### The records
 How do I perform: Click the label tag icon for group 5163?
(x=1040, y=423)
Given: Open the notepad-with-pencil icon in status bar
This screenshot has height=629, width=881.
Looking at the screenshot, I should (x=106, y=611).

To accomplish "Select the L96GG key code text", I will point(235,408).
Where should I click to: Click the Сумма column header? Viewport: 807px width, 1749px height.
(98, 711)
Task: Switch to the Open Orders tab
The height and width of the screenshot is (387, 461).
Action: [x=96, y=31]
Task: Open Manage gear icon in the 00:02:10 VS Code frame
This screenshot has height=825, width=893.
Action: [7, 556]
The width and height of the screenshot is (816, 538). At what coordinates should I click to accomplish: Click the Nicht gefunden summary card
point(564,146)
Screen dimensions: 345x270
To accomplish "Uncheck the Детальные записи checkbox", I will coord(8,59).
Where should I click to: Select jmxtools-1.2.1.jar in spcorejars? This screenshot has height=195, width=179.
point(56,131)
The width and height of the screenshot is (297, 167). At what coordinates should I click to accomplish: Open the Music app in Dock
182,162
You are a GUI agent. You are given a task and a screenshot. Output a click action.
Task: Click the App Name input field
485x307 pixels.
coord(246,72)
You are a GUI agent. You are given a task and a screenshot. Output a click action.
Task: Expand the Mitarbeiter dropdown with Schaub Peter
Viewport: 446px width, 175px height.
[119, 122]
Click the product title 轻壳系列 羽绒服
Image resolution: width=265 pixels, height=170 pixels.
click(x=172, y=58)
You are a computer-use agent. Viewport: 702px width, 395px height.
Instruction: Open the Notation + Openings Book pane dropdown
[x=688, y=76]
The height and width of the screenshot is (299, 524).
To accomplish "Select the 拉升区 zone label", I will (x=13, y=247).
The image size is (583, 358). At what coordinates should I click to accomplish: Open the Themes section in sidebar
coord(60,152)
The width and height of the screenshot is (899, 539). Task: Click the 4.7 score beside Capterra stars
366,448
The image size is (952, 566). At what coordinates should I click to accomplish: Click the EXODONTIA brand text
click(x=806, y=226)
######
▸ Exercise details
Retype every line above with nothing changed.

▸ Task response
 How do I perform: Click the label tag icon for group 5163?
(x=1040, y=423)
Given: Open the notepad-with-pencil icon in status bar
This screenshot has height=629, width=881.
Looking at the screenshot, I should (x=106, y=611).

To accomplish "Select the L96GG key code text", I will point(235,408).
Where should I click to: Click the Сумма column header? Viewport: 807px width, 1749px height.
(98, 711)
Task: Switch to the Open Orders tab
The height and width of the screenshot is (387, 461).
Action: [x=96, y=31]
Task: Open Manage gear icon in the 00:02:10 VS Code frame
This screenshot has height=825, width=893.
Action: [7, 556]
The width and height of the screenshot is (816, 538). At what coordinates should I click to accomplish: Click the Nicht gefunden summary card
point(564,146)
Screen dimensions: 345x270
To accomplish "Uncheck the Детальные записи checkbox", I will coord(8,59).
Where should I click to: Select jmxtools-1.2.1.jar in spcorejars? This screenshot has height=195, width=179.
point(56,131)
The width and height of the screenshot is (297, 167). At what coordinates should I click to accomplish: Open the Music app in Dock
182,162
You are a GUI agent. You are given a task and a screenshot. Output a click action.
Task: Click the App Name input field
485x307 pixels.
coord(246,72)
You are a GUI agent. You are given a task and a screenshot. Output a click action.
Task: Expand the Mitarbeiter dropdown with Schaub Peter
Viewport: 446px width, 175px height.
[119, 122]
Click the product title 轻壳系列 羽绒服
Image resolution: width=265 pixels, height=170 pixels.
click(x=172, y=58)
You are a computer-use agent. Viewport: 702px width, 395px height.
Instruction: Open the Notation + Openings Book pane dropdown
[x=688, y=76]
The height and width of the screenshot is (299, 524).
To accomplish "Select the 拉升区 zone label", I will (x=13, y=247).
The image size is (583, 358). At what coordinates should I click to accomplish: Open the Themes section in sidebar
coord(60,152)
The width and height of the screenshot is (899, 539). Task: Click the 4.7 score beside Capterra stars
366,448
The image size is (952, 566). At what coordinates should I click to accomplish: Click the EXODONTIA brand text
click(x=806, y=226)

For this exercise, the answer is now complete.